Methods: 20 participants (10 non-cyclists,10 cyclists-triathletes) performed two 30min self-paced cycling time-trials (TT, ~5-7days apart) with either a single feedback (elapsed time) or multiple feedback (power output, elapsed distance, elapsed time, cadence, speed and heart rate). Cyclists-triathlete’s information acquisition was also monitored during the multiple feedback trial via an eye tracker. Perceptual measurements of task motivation, ratings of perceived exertion and affect were collected every 5 minutes. Performance variables (power output, cadence, distance, speed) and heart rate were recorded continuously.

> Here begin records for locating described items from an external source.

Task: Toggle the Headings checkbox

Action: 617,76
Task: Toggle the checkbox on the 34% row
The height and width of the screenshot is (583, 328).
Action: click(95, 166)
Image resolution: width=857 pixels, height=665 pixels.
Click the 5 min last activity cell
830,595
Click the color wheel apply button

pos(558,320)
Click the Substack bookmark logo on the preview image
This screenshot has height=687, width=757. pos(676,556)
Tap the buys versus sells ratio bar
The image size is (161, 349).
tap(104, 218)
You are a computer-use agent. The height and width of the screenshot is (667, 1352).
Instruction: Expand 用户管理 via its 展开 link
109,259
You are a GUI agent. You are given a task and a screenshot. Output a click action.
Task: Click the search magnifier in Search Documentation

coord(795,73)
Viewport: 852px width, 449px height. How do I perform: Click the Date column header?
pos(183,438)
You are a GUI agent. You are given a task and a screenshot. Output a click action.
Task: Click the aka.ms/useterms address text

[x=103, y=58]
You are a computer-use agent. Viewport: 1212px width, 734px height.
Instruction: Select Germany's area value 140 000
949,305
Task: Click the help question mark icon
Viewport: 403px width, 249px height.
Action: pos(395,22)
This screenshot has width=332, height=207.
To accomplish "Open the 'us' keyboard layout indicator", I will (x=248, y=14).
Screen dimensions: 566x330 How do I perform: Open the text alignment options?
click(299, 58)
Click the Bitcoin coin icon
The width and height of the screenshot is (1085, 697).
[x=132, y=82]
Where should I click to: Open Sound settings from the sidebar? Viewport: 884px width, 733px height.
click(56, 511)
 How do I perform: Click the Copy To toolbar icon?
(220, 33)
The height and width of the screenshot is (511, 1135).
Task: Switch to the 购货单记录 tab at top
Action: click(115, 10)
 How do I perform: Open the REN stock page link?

Results: Cyclists-triathletes average power output was greater compared to non-cyclists with both multiple feedback (227.99±42.02W; 137.27±27.63W; P<0.05) and single feedback (287.9±60.07W; 131.13±25.53W). Non-cyclist’s performance did not differ between multiple and single feedback (p>0.05). Whereas, cyclists-triathletes 30min cycling time-trial performance was impaired with multiple feedback (227.99±42.02W) compared to single feedback (287.9±60.07W; p<0.05), despite adopting and reporting a similar pacing strategy and perceptual responses (p>0.05). Cyclists-triathlete’s primary and secondary objects of regard were power (64.95s) and elapsed time (64.46s). However, total glance time during multiple feedback decreased from the first 5min (75.67s) to the last 5min (22.34s).
Conclusion: Cyclists-triathletes indoor 30min cycling TT performance was impaired with multiple feedback compared to single feedback. Whereas non-cyclist’s performance did not differ between multiple and single feedback. Cyclists-triathletes glanced at power and time which corresponds with the wireless sensor networks they use during training. However, total glance time during multiple feedback decreased over time, and therefore, overloading athletes with feedback may decrease performance in cyclists-triathletes.